I study cell movements during sexual reproduction and early embryonic development.  My current work is on pollination and plant reproduction, using the model genetic organism Arabidopsis thaliana.  After pollen grains are captured by a flower’s stigma, pollen tubes emerge from the grains, carrying the sperm nuclei to the ovules for fertilization.   Our research group characterizes early cell polarization, germination and navigation of the pollen tubes using time-lapse fluorescence, confocal laser scanning, transmission and scanning electron, and atomic force microscopy.

Pollen grain and stigma structures are irresistibly diverse and ornate, and have been compared across many flowering plants.  I am curious about intra- and inter-specific variations in both structure and function (architecture and cell behaviors).  By comparing pollen germination across A. thaliana ecotypes and other taxa in the Brassicaceae, our lab has found variations in the escape routes taken by pollen tubes, as they leave the pollen grain and enter the stigma.  Some erupt directly through the grain wall, while others exit through openings or apertures. We now seek to:

  • characterize and quantify subtle structural and behavioral differences,
  • investigate their relevance for mating success,
  • reveal phylogenetic patterns in behaviors, to relate to those in structure.
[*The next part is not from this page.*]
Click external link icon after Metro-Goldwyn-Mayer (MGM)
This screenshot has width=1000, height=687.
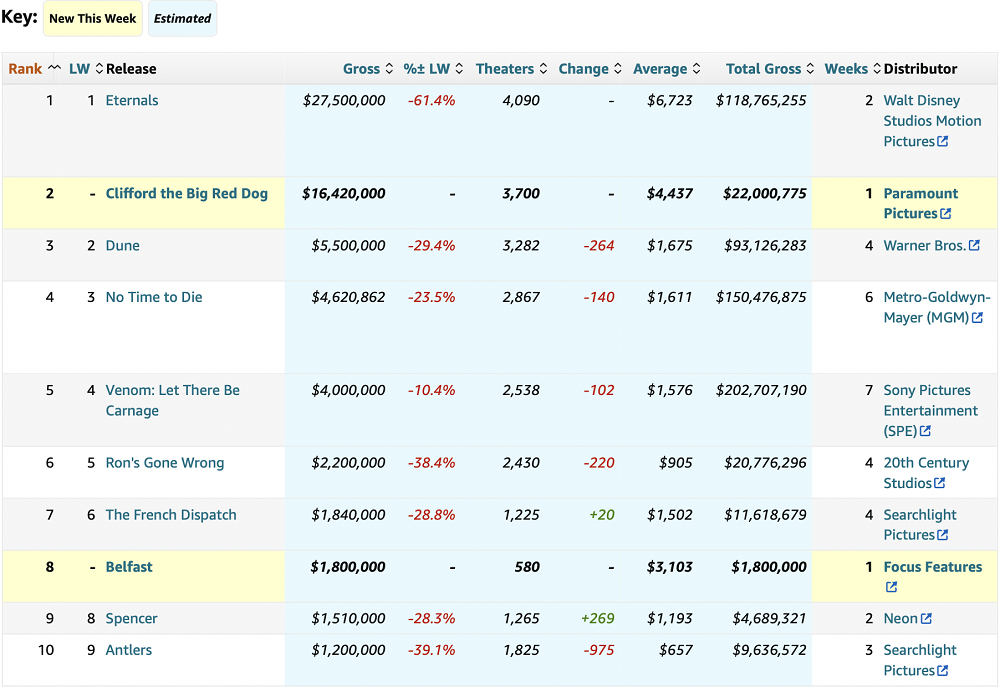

To address the first research aim of characterization and quantification, I have collaborated with material scientist Steve Sibener at the University of Chicago.  We have used an atomic force microscope to measure the stiffness of the pollen walls, through which the pollen tubes break, and have scored the frequency of aperture use during germination of different pollens.

For the second aim, mating success, we are collaborating with geneticist Rob Swanson at Valparaiso University in Indiana.  His lab is using A. thaliana recombinant inbred lines to map female and male loci involved in nonrandom mating, while my lab is following cell behaviors during competitive crosses between ecotypes.   For this, we are racing pollen tubes expressing different fluorescent proteins against one another (see the blue and yellow tubes extending from a severed style in the figure at right).

For the third aim, phylogenetic patterns, my technician and students have conducted a survey of pollen germination in 32 species within the Brassicaceae.  We now know that the ability of pollen tubes to break directly through the pollen wall is scattered across at least six tribes within the family.